Lithium, cobalt, nickel… l’Union européenne doit organiser rapidement son approvisionnement en métaux pour la transition énergétique. Dans le cas contraire, des difficultés s’annoncent dès 2030, menaçant ses objectifs en matière d’autonomie comme de climat, alerte un rapport publié lundi.
Une demande croissante en métaux
Pour remplacer les hydrocarbures et atteindre la neutralité carbone en 2050, l’UE aura besoin à cette date de 35 fois plus de lithium qu’aujourd’hui (800.000 tonnes par an). C’est ce qu’ont calculé les chercheurs de l’université KU Leuven, pour Eurométaux, l’association européenne des producteurs de métaux.
Jusqu’à 26 fois plus de terres rares seront nécessaires (3.000 tonnes annuelles de néodyme, dysprosium, praséodyme…). Deux fois plus de nickel, +330% de cobalt… des éléments indispensables aux équipements de demain (voitures électriques, rotors d’éoliennes, unités de stockage…)
Il faudra aussi 33% d’aluminium en plus (4,5 millions de tonnes annuelles). +35% de cuivre, +45% de silicium, +10 à 15% de zinc, selon cette estimation inédite des besoins européens.
Ces calculs se basent sur les plans industriels prévus sur le continent, par exemple dans l’auto, les batteries, l’hydrogène…
Selon les chercheurs, il y a tout de même une « bonne nouvelle ». D’ici à 2050, 40 à 75% des besoins pourraient être couverts par le recyclage. L’Europe doit investir rapidement dans les infrastructures. De plus, elle doit élever ses taux de recyclage obligatoire et s’attaquer aux goulets d’étranglement à venir.
Mais dans l’intervalle, elle « s’expose à des manques critiques sur les 15 prochaines années faute de plus grandes quantités de métaux pour accompagner les débuts de son système énergétique décarboné », soulignent-ils.
« Si les industries européennes ne sécurisent pas leurs approvisionnements sur le long terme, elles risquent des ruptures ou des hausses de prix pouvant ralentir la transition énergétique ».
Ce risque concerne particulièrement le lithium, le cobalt, le nickel, le cuivre et les terres rares.
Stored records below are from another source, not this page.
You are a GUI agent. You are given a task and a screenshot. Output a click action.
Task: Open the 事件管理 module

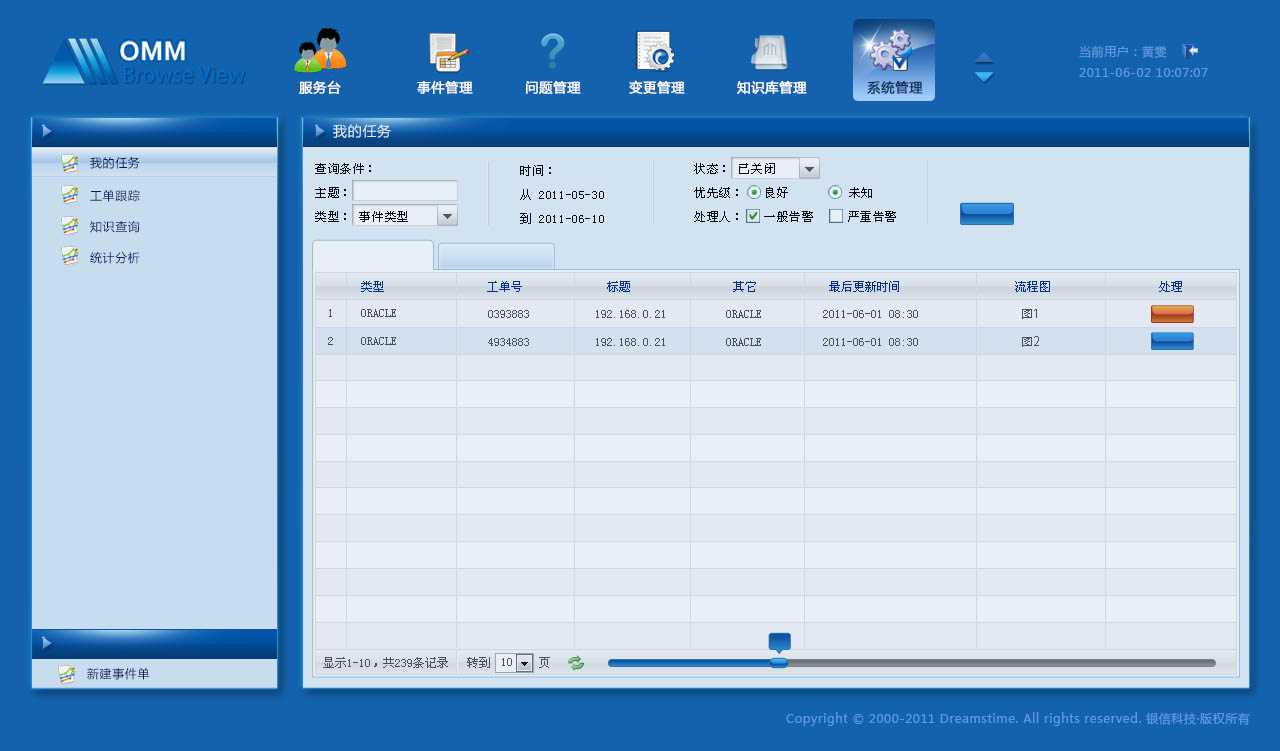[x=444, y=60]
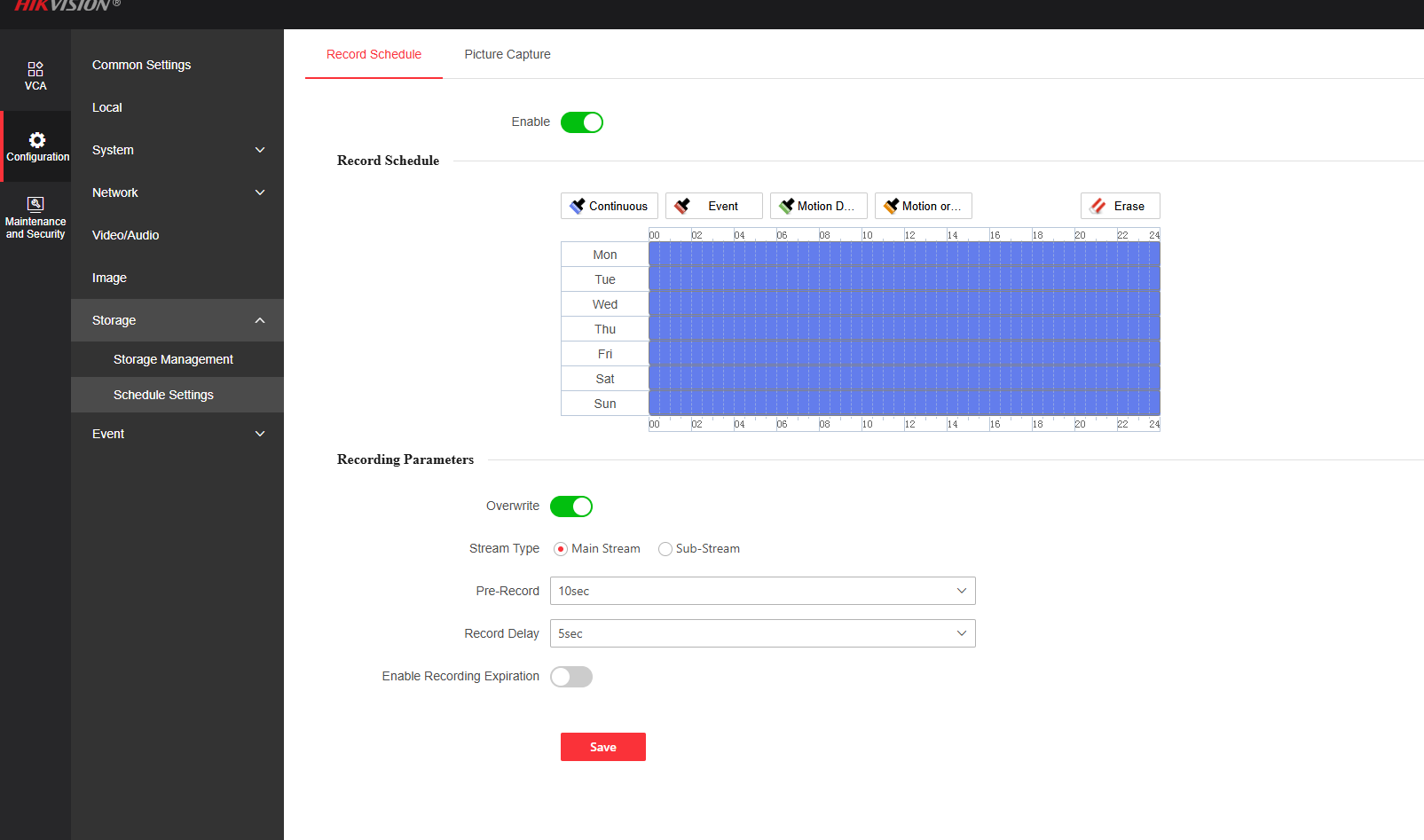Open the Video/Audio settings page
The image size is (1424, 840).
pos(126,235)
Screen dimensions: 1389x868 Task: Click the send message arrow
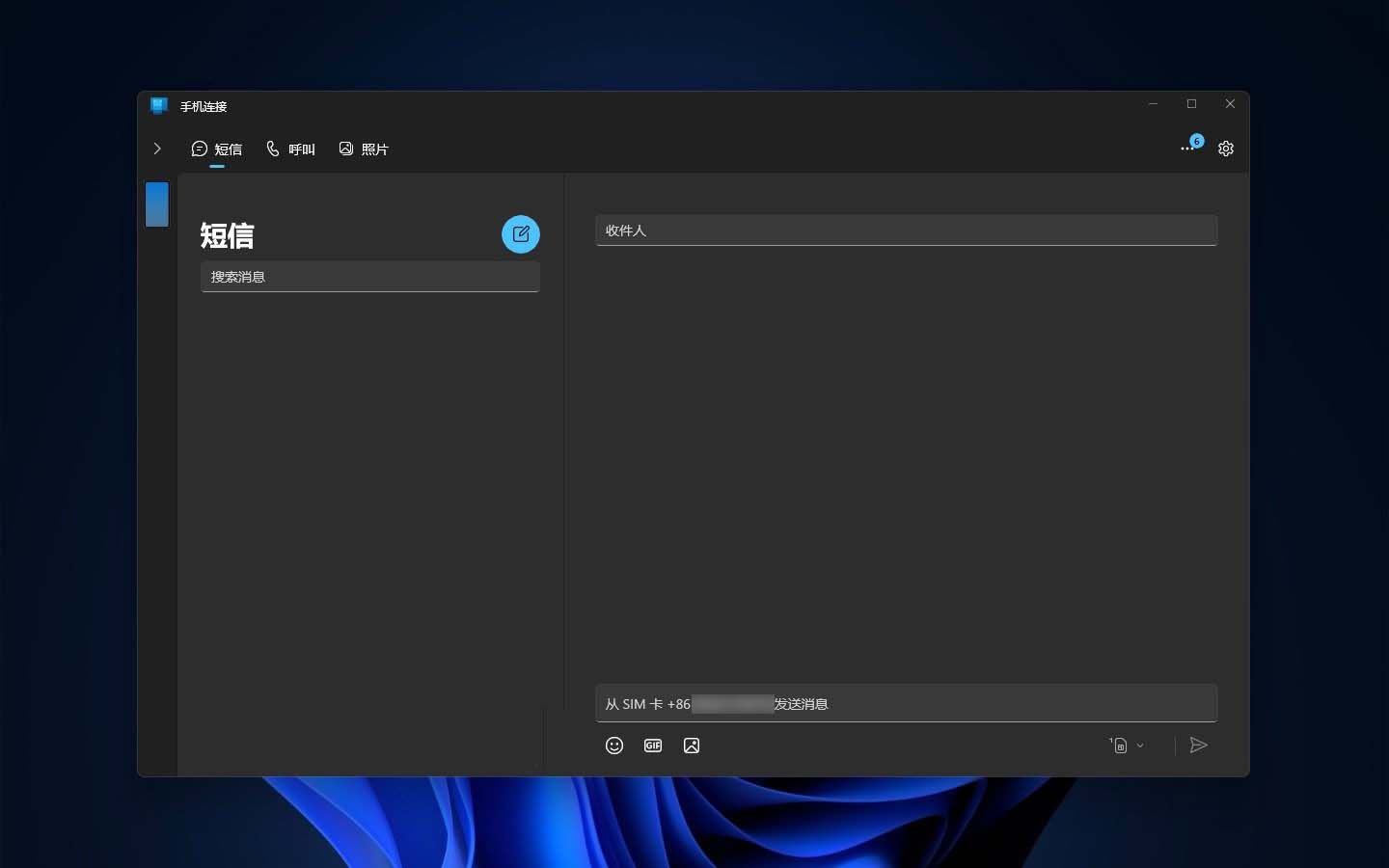(x=1198, y=746)
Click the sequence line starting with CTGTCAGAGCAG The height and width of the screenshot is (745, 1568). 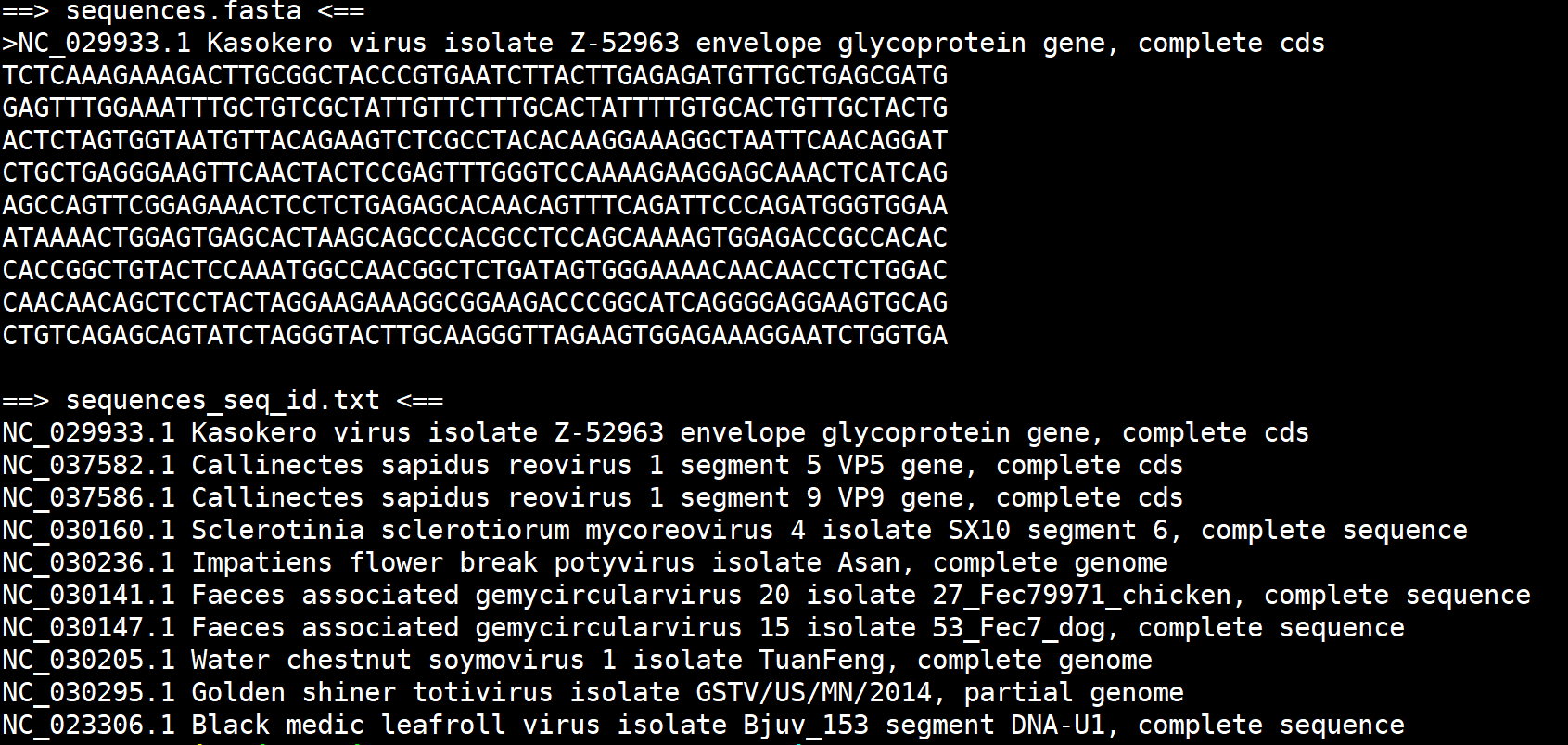[475, 336]
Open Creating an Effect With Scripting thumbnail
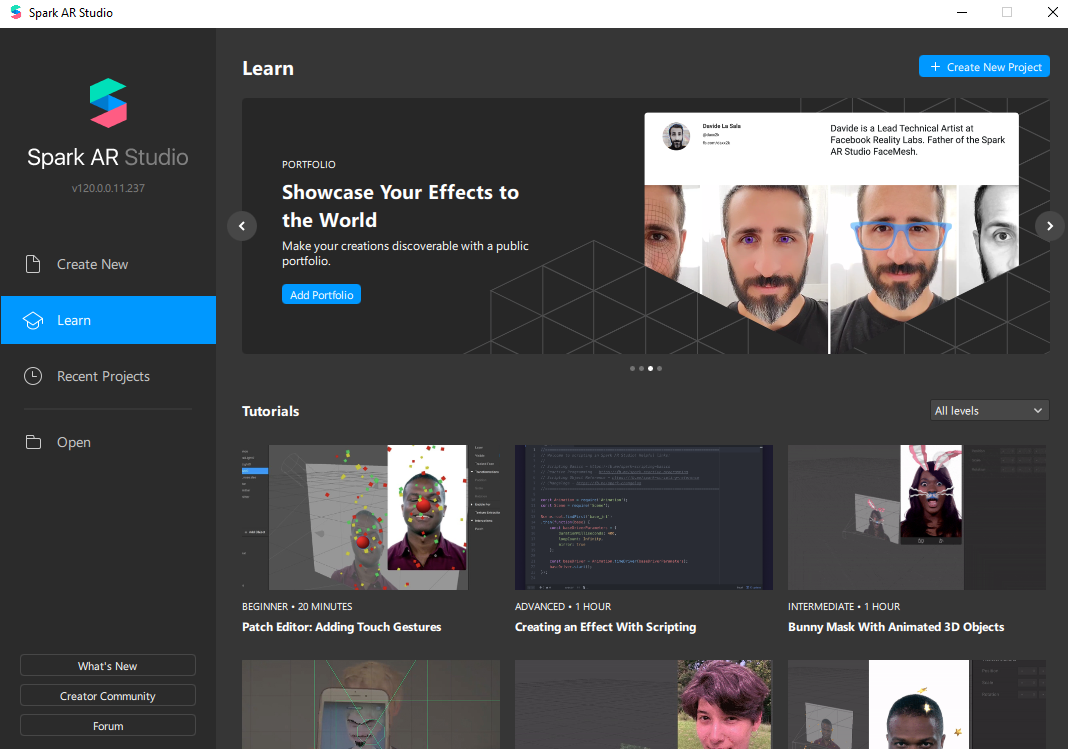This screenshot has width=1068, height=749. pyautogui.click(x=643, y=517)
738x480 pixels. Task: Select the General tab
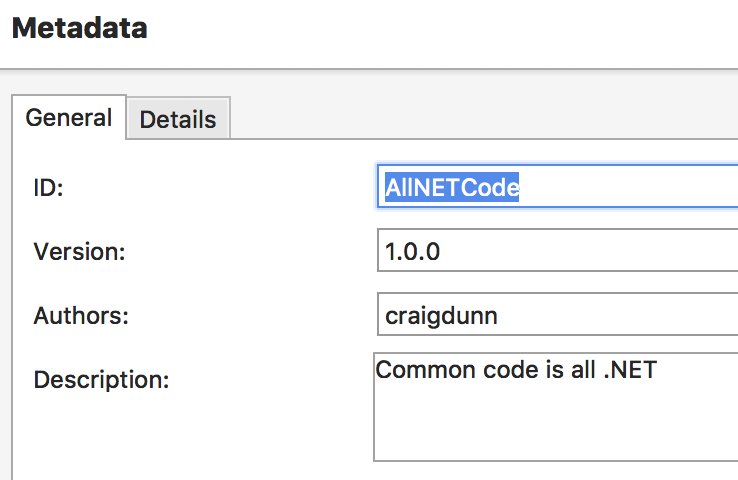coord(68,118)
« Risque de nouvelles dépendances »
Selon Liesbet Grégoir, chercheur à KU Leuven : « L’Europe doit décider urgemment de la manière dont elle va combler son insuffisance d’approvisionnement en métaux de première transformation ». Elle explique : « sans stratégie ferme, elle risque de nouvelles dépendances à l’égard de fournisseurs non durables ».
Les chercheurs font écho à l’alerte lancée au printemps 2021 par l’International Energy Agency (IEA). Elle invitait le monde à s’organiser pour ces ressources stratégiques, largement concentrées dans un petit nombre de pays.
Un an plus tard, « nous ne voyons (en Europe) ni l’adhésion générale ni les conditions qui permettraient au continent de construire ses propres chaînes d’approvisionnement », souligne le communiqué. « Et le créneau pour agir se réduit: les projets doivent être développés ces deux prochaines années pour être prêts en 2030 ».
Aujourd’hui, l’UE dépend des importations pour l’essentiel des métaux. Par exemple de la Russie pour l’aluminium, le nickel ou le cuivre. Ces dix prochaines années, Chine et Indonésie vont dominer le boom des capacités de raffinage des métaux pour batteries. Ainsi le rapport recommande que l’Europe se lie à des fournisseurs responsables, en matière sociale et environnementale.
Le territoire européen lui-même pourrait couvrir 5% à 55% de ses besoins de 2030. Ce rapport relève cependant des incertitudes pesant sur de nombreux projets (oppositions locales, process non matures…)
Il doit aussi ouvrir des raffineries. Et ce, malgré des défis causés par la crise énergétique actuelle. L’Europe a du fermer temporairement près de la moitié des capacités de raffinage d’aluminium et zinc en Europe.
Enfin, les capacités de recyclage seront à étendre. Les métaux étant réutilisables, contrairement aux combustibles fossiles.
Aujourd’hui, 40% à 55% de l’aluminium, du cuivre et du zinc utilisés en Europe viennent déjà du recyclage.
Des projets pilotes existent par exemple pour le silicium, essentiel pour les panneaux solaires dont de grands volumes arriveront en fin de vie en 2035. D’ici à 2050, les métaux recyclés localement pourraient équiper les trois quarts des batteries des véhicules faits en Europe, et tous les aimants des énergies renouvelables.